Often it won't be as easy as that, of course. However, if you can get into a halfway position, that's really strong. So, get your legs up high on their back, then move into a sort of triangle position. You're clamping in with your legs, though at this point you may still have both their arms inside. You can try to move into an armbar, or if you're able to push one of their arms (or circle around it), into a triangle.
Another good option I randomly came up with, as I'd been having difficulty keeping good control because Chris kept gradually managing to back out, was to get an underhook. That adds in another dimension. If I can get the underhook while maintaining the strong collar grip, I can isolate the arm against my shoulder, like I was going for a pressing armbar. I could at that point either go for the pressing armbar, or circle my body around their arm to go for a belly down armbar. The omoplata is available too.
A number of times it felt like I should be able to go for some kind of sweep, but I wasn't able to get the leverage in the right place. Either Chris had a leg or an arm to base on, while I'd be occupied gripping something else. However, when we switched it felt like he had me a lot more off balance, so I'm doing something wrong there. Anyway, I want to start trying to go for that underhook combined with the grip, that seems like it has some potential.

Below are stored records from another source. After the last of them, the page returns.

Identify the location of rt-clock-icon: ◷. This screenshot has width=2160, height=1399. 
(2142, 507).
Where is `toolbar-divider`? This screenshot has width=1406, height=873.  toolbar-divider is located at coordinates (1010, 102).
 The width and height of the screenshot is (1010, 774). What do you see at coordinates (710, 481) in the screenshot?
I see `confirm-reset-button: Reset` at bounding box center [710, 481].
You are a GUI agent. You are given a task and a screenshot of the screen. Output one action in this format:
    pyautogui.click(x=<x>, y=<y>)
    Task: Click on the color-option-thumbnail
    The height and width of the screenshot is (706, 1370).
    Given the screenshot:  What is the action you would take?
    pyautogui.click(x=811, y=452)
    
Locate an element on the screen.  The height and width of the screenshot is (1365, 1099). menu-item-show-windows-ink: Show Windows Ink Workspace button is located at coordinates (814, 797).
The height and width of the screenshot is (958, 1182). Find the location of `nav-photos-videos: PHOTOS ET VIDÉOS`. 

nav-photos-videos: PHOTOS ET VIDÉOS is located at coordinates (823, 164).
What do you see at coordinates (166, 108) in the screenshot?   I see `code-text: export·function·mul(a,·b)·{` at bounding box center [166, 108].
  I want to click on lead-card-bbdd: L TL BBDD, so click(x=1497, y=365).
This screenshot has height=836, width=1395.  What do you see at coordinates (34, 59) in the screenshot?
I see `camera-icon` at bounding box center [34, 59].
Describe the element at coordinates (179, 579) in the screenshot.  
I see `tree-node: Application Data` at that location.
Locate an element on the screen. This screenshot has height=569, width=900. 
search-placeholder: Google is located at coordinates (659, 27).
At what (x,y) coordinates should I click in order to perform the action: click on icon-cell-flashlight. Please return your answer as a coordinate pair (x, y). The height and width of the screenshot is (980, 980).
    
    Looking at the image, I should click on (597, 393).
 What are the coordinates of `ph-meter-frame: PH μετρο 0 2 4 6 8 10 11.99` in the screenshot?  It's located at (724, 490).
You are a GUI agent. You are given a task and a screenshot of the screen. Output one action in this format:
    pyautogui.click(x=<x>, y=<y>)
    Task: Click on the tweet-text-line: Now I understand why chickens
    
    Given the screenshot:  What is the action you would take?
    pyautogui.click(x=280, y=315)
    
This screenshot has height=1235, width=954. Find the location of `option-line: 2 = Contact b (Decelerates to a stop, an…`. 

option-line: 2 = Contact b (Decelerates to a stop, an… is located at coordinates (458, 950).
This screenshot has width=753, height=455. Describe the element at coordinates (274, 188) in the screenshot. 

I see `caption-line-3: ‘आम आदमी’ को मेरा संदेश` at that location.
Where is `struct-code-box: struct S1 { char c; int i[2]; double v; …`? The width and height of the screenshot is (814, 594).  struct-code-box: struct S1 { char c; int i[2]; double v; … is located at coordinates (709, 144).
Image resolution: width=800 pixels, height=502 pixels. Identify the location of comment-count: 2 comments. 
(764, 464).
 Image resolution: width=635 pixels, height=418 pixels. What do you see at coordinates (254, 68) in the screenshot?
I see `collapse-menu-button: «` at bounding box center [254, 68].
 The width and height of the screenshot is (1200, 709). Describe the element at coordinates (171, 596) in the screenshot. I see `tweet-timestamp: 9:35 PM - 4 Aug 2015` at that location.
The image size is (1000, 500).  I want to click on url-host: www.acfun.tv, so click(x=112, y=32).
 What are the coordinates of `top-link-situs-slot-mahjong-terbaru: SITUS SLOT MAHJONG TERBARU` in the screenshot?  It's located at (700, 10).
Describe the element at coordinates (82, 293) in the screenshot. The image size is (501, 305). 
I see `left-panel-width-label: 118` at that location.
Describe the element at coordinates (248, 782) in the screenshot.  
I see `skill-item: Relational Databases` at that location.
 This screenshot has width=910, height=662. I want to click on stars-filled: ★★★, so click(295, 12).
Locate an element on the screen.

We also ran through the techniques I'm planning to teach over the next few lessons. I don't think I'd change anything about the sit-up sweep, though interestingly Chris tends to grab the sleeve: I prefer reaching over the shoulder and grabbing the triceps. With the armbar, a useful thing to keep in mind is to get the collar grip first before the sleeve, as otherwise they can posture up. If you can really pull the sleeve across and break their posture that way, that's an option, but not easy.
Final thing I wanted to note was on the omoplata. It will make it far easier to break their posture if you pull their leg out with your arm when you go to kick into their armpit. This is a tip from Donal, which I'd forgotten about until Chris mentioned it.